The title of an essay first published in Art News in January 1971 by art historian Linda Nochlin. The central question of the essay, as you might have guessed from the title, is "Why, of the thousands of paintings in hundreds of great museums around the world, are there so very few by women?"

In the way of complicated questions, each possible answer leads to more questions:

Why have women produced fewer paintings? Why are the topics of women's paintings not considered "great"? Why are women who clearly show the same technical skill as their celebrated male contemporaries nevertheless dismissed?

Some excerpts from the essay:

The fault lies not in our stars, our hormones, our menstrual cycles, or our empty internal spaces, but in our institutions and our education . . .
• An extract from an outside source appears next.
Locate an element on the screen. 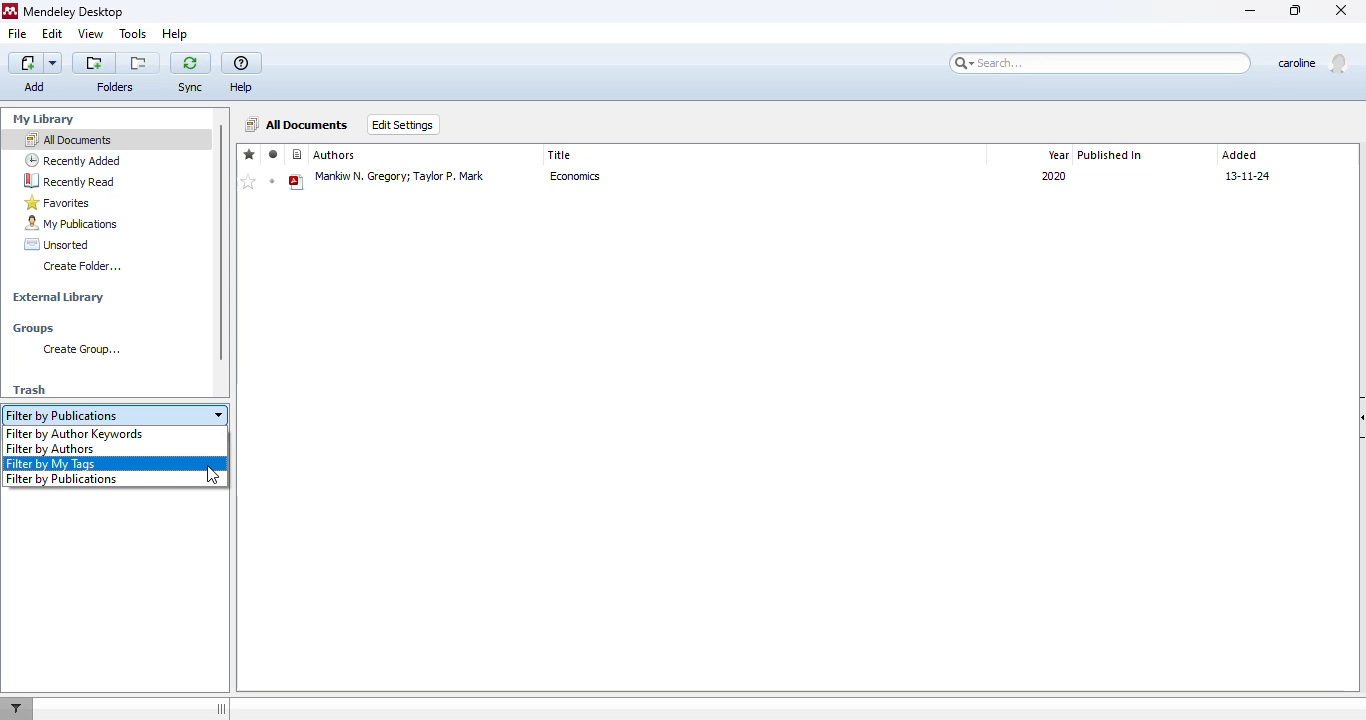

Historical conditions made being an artist exceedingly difficult for most women. During the Renaissance, women were excluded from artists' workshops and from conventional forms of training. . .

Women were not allowed to study drawing from the nude figure in the nineteenth century, where such exclusion meant a lack of skill prerequisites for making "great" art. They painted mothers and children and flowers - people and objects accessible to them - rather than "history paintings" of battles and so-called "worldly deeds."

This is a great essay, and should be read by anyone with even a passing interest in art history. She examines not only the historical conditions that excluded women from the art world, but the patriarchal aesthetic prejudice present even in modern galleries and museums.

So, of course, the answer to the question is that there are great women artists. They just haven't been as recognized as they deserve to be.